* Address some TODOs, refactor queries and public API.
The following left-over issues are addressed:
* The key for FIND_NODE requests is generalised to any Multihash,
instead of just peer IDs.
* All queries get a (configurable) timeout.
* Finishing queries as soon as enough results have been received is simplified
to avoid code duplication.
* No more panics in provider-API-related code paths. The provider API is
however still untested and (I think) still incomplete (e.g. expiration
of provider records).
* Numerous smaller TODOs encountered in the code.
The following public API changes / additions are made:
* Introduce a `KademliaConfig` with new configuration options for
the replication factor and query timeouts.
* Rename `find_node` to `get_closest_peers`.
* Rename `get_value` to `get_record` and `put_value` to `put_record`,
introducing a `Quorum` parameter for both functions, replacing the
existing `num_results` parameter with clearer semantics.
* Rename `add_providing` to `start_providing` and `remove_providing`
to `stop_providing`.
* Add a `bootstrap` function that implements a (almost) standard
Kademlia bootstrapping procedure.
* Rename `KademliaOut` to `KademliaEvent` with an updated list of
constructors (some renaming). All events that report query results
now report a `Result` to uniformly permit reporting of errors.

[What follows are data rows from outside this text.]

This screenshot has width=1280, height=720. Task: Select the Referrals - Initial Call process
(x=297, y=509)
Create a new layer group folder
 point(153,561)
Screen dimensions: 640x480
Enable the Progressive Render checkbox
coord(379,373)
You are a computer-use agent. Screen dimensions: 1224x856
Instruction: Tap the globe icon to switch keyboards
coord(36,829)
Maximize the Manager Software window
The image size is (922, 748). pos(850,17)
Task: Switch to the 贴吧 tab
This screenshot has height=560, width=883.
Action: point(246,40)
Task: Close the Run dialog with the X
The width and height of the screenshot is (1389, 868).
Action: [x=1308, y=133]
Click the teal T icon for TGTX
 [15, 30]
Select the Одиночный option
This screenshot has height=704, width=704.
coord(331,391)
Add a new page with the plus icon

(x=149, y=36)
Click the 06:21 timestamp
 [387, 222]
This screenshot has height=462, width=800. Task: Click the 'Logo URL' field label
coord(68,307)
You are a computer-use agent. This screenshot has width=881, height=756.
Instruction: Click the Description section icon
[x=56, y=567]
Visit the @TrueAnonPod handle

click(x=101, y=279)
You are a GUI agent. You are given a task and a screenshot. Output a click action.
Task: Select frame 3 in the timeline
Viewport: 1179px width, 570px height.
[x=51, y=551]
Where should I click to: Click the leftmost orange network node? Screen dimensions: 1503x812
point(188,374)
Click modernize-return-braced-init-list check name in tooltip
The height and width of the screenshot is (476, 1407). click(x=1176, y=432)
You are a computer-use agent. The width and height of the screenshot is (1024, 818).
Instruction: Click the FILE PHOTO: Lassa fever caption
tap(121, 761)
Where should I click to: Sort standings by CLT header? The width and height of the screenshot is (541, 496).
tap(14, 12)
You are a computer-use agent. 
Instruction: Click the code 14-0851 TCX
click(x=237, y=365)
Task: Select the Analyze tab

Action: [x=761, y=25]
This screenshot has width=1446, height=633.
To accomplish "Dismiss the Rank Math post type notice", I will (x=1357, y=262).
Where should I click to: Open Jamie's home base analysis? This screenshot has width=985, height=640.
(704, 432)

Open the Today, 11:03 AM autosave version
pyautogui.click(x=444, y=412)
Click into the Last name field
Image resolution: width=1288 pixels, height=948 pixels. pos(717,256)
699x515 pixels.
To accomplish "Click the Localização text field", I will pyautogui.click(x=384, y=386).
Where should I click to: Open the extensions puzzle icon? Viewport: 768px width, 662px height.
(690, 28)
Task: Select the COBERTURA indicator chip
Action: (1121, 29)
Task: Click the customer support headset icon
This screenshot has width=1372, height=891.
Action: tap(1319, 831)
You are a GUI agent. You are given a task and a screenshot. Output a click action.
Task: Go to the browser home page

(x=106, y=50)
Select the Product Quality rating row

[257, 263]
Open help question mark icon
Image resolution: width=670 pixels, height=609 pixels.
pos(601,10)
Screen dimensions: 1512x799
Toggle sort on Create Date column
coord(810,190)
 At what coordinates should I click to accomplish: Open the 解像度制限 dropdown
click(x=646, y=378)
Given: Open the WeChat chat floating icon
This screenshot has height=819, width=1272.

The following refactorings are made:
* Introduce some constants.
* Consolidate `query.rs` and `write.rs` behind a common query interface
to reduce duplication and facilitate better code reuse, introducing
the notion of a query peer iterator. `query/peers/closest.rs`
contains the code that was formerly in `query.rs`. `query/peers/fixed.rs` contains
a modified variant of `write.rs` (which is removed). The new `query.rs`
provides an interface for working with a collection of queries, taking
over some code from `behaviour.rs`.
* Reduce code duplication in tests and use the current_thread runtime for
polling swarms to avoid spurious errors in the test output due to aborted
connections when a test finishes prematurely (e.g. because a quorum of
results has been collected).
* Some additions / improvements to the existing tests.
* Fix test.
* Fix rebase.
* Tweak kad-ipfs example.
* Incorporate some feedback.
* Provide easy access and conversion to keys in error results.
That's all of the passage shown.